There are messages of gratitude and viral videos on social media to thank you for evacuations and rescue. What do you have to say?

It’s true. I was at Hamirpur when the rains started turning scary. Without loss of time, I held an emergency meeting with all DCs and SPs via video conference. I asked them to leave offices and reach out to affected families. We issued helpline numbers. The moment the rain stopped, I decided to travel to Kullu – the worst affected district. I camped there for 60 hours, visited affected areas, met victim families and got them shifted to shelter homes. Never in the past, such prompt rescue operations were carried out after any natural calamity, flood or cloud burst.

How did you plan the rescue operation at Chandratal?
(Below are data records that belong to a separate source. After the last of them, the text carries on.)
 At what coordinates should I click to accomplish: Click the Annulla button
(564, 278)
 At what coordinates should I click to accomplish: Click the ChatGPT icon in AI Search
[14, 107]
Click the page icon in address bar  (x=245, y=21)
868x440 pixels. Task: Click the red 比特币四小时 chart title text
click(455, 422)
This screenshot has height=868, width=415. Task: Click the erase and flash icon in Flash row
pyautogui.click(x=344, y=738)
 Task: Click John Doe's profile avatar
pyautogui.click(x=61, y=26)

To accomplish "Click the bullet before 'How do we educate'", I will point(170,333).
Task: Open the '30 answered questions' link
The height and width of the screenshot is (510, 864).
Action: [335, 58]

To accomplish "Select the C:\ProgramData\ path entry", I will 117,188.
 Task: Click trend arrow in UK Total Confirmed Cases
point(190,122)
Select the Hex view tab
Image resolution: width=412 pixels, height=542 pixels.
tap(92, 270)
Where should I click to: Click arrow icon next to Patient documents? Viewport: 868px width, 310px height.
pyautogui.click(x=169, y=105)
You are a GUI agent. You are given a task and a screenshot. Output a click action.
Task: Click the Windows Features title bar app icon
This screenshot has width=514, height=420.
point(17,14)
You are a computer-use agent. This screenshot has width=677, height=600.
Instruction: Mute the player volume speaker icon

While I was travelling in flood-hit areas in Kullu and Mandi, I got a message of about 290 people stranded at a height of 14,100 feet in the camps at Chandratal. It was snowing heavily. The temperature had dipped down to minus four to six degrees. All routes were blocked. The local administration was unable to do anything. The IAF helicopter flown to Chandratal for evacuation, returned as it could not land on soft snow. A second attempt was made and seven persons, including a child and six elders, were airlifted in very dangerous conditions. The IAF refused to take risks and abandoned the operation. 

Thereafter, what strategy did you adopt?

First, I did an aerial survey and landed at Losar. I decided to lead the ground teams myself. But, my doctors advised against it due to my health issues. I took a decision to assign the task to Revenue Minister Jagat Singh Negi and asked Chief Parliamentary Secretary Sanjay Awasthi to assist him. They started their journey at 3 pm and reached Chandratal at 2 am braving snow storms and walking on frozen snow. Snow clearance machinery was put in action to open the road. I was also awake and kept monitoring their movements. Early the next morning, the movement of vehicles started. All tourists were evacuated safely. Many tourists hugged me, cried and even smiled in their safe rescue. I thank both the ministers, the team of officials and drivers who risked their lives to successfully drive stranded tourists. They were from Gujarat, West Bengal, Maharashtra and also the southern states.


Prime Minister Narendra Modi spoke to you and assured all help possible. Has any help reached the state?

I am thankful to PM Modi ji for his concerns on grave natural calamity. I have made a demand of Rs 2,000 crore from the Centre. Only a small amount of a few crores have been sanctioned for Himachal Pradesh so far — which is even less than what Uttarakhand was granted from the National Calamity fund. We want the Centre to declare it a national calamity.

How has been the opposition BJP's role?

BJP National President JP Nadda spoke to me over the phone and he appreciated the way the state government has responded to the situation. He and the Union Minister for Information and Broadcasting Anurag Thakur have visited affected areas. Both have spoken in favour of the government. But their local leadership has chosen to play politics. Let people give them replies.


The experts say unprecedented floods and damages were not the result of natural calamity, it was a manmade disaster. What do you have to say?

There is certainly a link between development and ecological degradation. There have been floods and landslides happening even before this. But why such a devastating flood fury this time? Once we get down to business, we will try to analyse the factors. Few say it is also a result of climate change in the Himalayas, while others blame it on the development. We will get a study done.

Your PWD minister Vikramaditya Singh has claimed that illegal mining in the river beds is a cause of the devastation. Is it true?


We have taken steps to check illegal mining. As I said, we will ask the experts to suggest long-term measures for preventing such a situation in the future. 

Punjab Chief Minister Bhagwant Mann had mocked you for asking to share in the river water and now facing floods. What do you have to say?

We are fighting an unprecedented natural calamity. It's time for everyone to help us, not ridicule.